● Data shown
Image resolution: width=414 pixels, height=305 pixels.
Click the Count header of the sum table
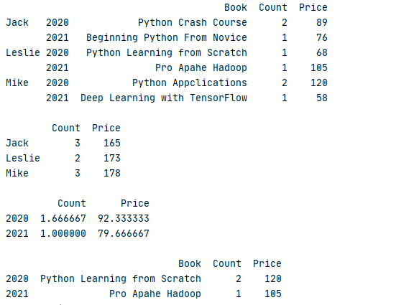[x=66, y=128]
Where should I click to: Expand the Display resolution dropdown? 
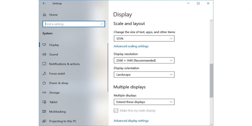pos(144,60)
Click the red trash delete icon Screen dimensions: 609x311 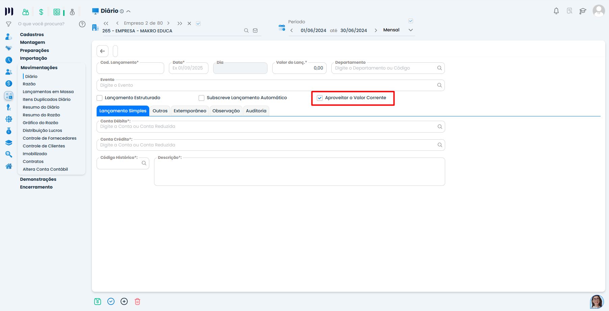tap(137, 302)
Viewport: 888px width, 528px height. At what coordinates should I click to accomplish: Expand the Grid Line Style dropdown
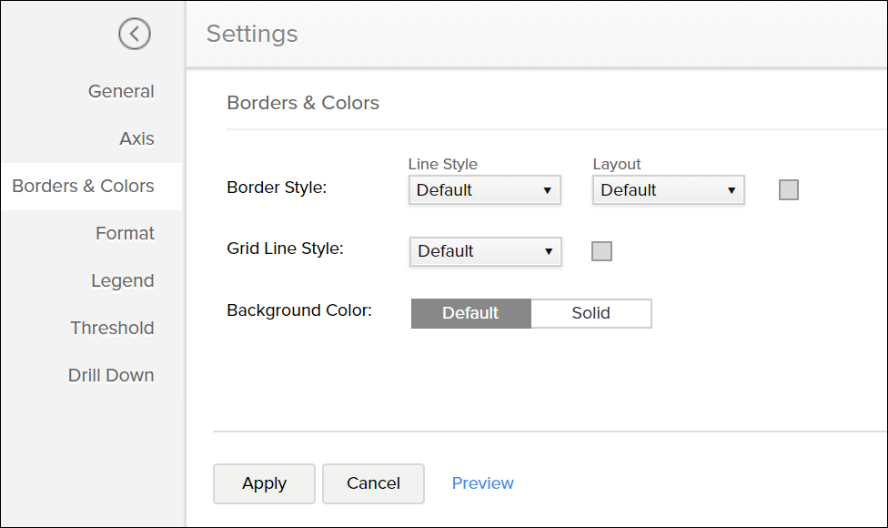[x=485, y=251]
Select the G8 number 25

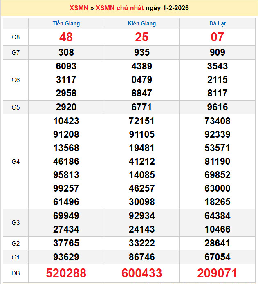click(142, 37)
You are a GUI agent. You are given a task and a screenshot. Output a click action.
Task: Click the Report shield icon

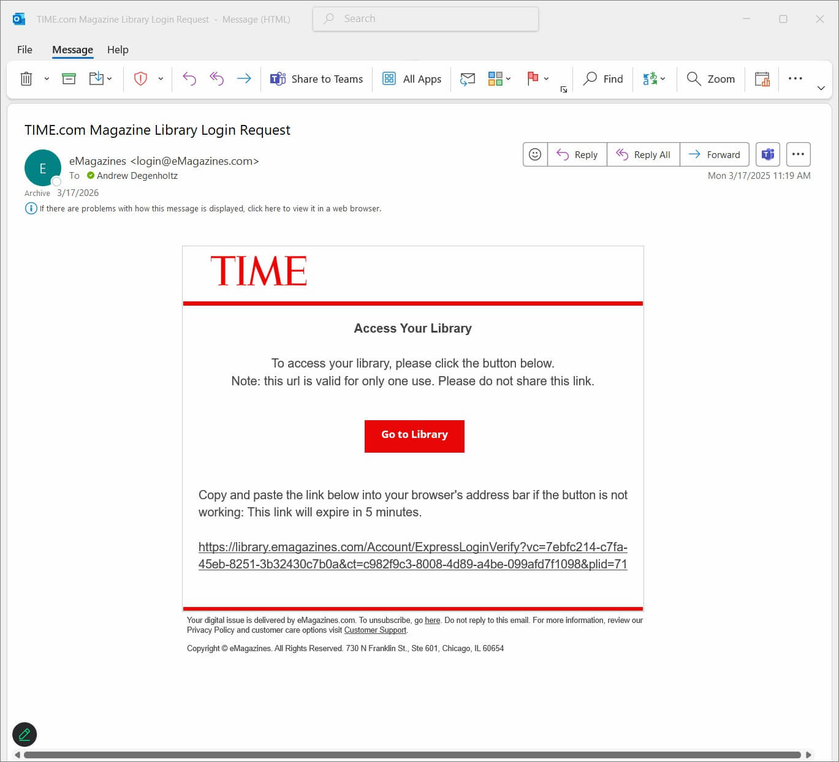click(x=140, y=79)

● What to produce
Write out exactly the lines from the one containing "You are a GUI" through the end of the records above, both included, leaving all pictures out.

● Task result
You are a GUI agent. You are given a task and a screenshot. Output a click action.
Task: Click the Report shield icon

click(x=140, y=79)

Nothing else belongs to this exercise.